Photonic gels could yield inexpensive sensors
Researchers at Rice University and MIT have created ultra thin, colour changing thin films that could serve as part of inexpensive sensors for food spoilage or security, multiband optical elements in laser-driven systems and even high-contrast displays.
The new work, led by Rice materials scientist Ned Thomas, combines polymers into a unique, self-assembled metamaterial that, when exposed to ions in a solution or in the environment, changes color depending on the ions' ability to infiltrate the hydrophilic layers.
The micron-thick material, called a photonic gel, is far thinner than a human hair and said to be so inexpensive to make that an area the size of a football field could be covered for around £60.

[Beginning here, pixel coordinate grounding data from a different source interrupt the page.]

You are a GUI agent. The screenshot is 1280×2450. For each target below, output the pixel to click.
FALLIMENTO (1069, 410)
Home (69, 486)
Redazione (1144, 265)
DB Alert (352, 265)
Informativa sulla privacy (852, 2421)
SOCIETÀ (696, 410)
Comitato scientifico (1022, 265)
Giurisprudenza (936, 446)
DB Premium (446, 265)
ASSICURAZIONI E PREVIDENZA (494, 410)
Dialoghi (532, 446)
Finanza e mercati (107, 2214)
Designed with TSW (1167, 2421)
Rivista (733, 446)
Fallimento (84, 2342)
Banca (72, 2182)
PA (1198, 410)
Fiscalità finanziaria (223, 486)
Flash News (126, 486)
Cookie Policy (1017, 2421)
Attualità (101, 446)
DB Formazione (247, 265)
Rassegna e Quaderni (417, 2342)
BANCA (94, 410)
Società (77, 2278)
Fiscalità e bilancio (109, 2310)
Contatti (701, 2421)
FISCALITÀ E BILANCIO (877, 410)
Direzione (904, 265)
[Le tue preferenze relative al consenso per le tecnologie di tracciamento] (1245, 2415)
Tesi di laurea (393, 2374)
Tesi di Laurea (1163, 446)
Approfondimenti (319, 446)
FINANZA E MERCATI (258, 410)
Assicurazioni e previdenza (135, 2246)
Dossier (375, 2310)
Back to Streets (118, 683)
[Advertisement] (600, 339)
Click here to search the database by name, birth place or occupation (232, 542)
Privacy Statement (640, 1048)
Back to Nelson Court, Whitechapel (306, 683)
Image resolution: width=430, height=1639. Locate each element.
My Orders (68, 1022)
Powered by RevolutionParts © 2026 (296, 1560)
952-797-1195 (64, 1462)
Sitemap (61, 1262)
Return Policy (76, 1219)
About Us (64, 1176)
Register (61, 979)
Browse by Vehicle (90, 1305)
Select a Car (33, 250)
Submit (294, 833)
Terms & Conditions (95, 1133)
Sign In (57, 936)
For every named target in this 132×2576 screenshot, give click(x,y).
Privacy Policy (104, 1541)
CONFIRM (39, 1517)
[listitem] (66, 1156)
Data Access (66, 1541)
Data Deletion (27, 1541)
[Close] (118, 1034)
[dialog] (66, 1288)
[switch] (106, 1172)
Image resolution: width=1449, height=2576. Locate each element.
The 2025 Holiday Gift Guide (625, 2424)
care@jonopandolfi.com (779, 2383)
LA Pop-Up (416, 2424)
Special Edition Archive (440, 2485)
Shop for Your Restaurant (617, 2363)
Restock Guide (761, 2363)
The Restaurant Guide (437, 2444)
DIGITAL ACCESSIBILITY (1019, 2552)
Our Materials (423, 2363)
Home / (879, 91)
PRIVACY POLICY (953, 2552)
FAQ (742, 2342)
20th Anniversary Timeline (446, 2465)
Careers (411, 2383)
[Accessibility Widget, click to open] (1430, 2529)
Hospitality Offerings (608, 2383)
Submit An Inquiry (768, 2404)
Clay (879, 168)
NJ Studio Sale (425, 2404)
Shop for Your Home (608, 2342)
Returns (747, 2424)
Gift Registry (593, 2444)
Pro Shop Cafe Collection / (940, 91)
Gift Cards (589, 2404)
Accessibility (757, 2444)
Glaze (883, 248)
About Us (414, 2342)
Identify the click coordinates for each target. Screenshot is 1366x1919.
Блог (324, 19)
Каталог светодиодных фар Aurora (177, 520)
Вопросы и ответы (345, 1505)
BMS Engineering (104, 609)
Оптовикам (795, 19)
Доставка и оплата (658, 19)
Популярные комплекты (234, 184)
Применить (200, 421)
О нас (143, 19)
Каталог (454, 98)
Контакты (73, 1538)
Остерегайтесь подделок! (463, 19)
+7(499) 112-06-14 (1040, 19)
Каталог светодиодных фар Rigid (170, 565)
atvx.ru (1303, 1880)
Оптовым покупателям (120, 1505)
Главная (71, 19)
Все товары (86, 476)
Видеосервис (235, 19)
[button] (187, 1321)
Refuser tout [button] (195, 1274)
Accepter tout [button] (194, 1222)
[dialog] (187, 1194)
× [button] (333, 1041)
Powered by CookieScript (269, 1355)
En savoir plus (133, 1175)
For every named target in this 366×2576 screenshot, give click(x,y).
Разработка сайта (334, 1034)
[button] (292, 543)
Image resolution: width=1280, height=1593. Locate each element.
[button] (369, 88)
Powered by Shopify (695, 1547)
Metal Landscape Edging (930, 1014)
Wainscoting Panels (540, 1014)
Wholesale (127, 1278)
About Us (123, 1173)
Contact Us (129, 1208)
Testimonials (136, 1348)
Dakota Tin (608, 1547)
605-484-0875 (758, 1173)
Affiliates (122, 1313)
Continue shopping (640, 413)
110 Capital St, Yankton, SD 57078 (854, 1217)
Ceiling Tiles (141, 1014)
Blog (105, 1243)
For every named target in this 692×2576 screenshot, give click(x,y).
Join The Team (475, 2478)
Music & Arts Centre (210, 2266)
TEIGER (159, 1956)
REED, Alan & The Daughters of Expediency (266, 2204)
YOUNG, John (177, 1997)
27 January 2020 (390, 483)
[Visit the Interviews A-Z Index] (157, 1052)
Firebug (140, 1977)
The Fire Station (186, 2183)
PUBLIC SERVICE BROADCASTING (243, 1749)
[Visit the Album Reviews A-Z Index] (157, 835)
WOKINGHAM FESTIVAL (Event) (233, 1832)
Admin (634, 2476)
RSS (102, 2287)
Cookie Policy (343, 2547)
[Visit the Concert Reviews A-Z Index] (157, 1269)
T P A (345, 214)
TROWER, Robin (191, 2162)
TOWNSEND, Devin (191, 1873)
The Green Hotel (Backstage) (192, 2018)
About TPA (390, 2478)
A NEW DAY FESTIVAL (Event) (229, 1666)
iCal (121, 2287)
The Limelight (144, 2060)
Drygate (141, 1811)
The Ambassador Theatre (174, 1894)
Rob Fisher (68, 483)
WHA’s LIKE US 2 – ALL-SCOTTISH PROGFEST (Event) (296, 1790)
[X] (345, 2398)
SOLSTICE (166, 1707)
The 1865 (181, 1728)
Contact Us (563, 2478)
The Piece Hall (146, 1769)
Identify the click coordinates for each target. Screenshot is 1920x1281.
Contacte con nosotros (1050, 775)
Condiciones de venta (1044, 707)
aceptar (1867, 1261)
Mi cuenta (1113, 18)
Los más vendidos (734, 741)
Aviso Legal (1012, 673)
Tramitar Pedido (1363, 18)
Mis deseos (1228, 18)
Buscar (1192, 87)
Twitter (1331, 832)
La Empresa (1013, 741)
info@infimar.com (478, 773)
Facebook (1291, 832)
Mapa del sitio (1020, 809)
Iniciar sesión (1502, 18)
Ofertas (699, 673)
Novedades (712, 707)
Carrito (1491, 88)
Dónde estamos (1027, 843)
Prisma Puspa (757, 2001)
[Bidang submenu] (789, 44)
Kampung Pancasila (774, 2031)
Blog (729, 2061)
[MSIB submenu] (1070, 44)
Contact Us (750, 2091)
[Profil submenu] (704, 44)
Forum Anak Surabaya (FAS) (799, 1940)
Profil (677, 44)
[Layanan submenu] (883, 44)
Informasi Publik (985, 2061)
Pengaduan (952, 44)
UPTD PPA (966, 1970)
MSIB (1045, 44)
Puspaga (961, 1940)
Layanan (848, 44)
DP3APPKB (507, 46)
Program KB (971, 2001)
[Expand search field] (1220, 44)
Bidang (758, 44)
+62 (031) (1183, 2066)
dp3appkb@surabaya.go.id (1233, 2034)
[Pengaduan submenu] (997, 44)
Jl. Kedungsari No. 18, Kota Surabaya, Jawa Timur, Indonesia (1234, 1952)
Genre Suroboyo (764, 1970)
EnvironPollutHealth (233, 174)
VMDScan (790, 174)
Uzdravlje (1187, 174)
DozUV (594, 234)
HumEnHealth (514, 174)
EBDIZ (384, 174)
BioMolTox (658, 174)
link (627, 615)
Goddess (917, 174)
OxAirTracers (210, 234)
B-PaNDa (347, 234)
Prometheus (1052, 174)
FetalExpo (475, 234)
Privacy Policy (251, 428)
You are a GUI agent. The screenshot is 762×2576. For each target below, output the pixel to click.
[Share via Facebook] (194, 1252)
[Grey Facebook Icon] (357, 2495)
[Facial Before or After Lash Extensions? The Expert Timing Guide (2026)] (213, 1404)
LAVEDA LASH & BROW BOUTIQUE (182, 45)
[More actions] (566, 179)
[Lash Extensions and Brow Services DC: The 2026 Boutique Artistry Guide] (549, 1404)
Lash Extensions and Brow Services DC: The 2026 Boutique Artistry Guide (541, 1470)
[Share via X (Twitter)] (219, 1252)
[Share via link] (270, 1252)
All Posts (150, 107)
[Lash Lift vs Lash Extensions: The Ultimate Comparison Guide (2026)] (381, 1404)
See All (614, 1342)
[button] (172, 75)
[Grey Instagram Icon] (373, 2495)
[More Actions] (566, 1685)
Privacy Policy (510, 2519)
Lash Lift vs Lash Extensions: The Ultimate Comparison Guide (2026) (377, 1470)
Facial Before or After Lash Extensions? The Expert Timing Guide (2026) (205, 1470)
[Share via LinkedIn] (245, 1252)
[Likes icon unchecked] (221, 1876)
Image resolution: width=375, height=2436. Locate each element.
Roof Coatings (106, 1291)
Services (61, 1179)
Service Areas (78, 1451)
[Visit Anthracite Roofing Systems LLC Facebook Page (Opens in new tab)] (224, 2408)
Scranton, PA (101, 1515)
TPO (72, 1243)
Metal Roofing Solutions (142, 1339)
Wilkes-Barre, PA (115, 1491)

The films are made of nanoscale layers of hydrophobic polystyrene and hydrophilic poly(2-vinyl pyridine). In the liquid solution, the polymer molecules are diffused, but when the liquid is applied to a surface and the solvent evaporates, the block copolymer molecules self-assemble into a layered structure.
The polystyrene molecules clump together to keep water molecules out, while the poly(2-vinyl pyridine), or P2VP for short, forms its own layers between the polystyrene. On a substrate, the layers form into a transparent stack of alternating 'nano-pancakes'.
The researchers exposed their films to various solutions and found different colours depending on how much solvent was taken up by the P2VP layers. The team progressively turned a clear film to blue, to green, to yellow, to orange and finally to red. In each case, the changes were reversible.
Thomas explained that the direct exchange of counterions from the solution to the P2VP expands those layers and creates a photonic band gap — the light equivalent of a semiconducting band gap — that allows colour in a specific wavelength to be reflected. "The wavelengths in that photonic band gap are forbidden to propagate," he said, "which allows the gels to be tuned to react in specific ways."
Thomas continued: "Imagine a solid in which you create a band gap everywhere but along a 3D path, and let's say that path is a narrowly defined region you can fabricate within this otherwise photonic material. Once you put light in that path, it is forbidden to leave because it can't enter the material, due to the band gap. This is called moulding the flow of light."
The work was supported by the US Army Research Office, the US Air Force and the Korea Research Foundation, funded by the Korean government.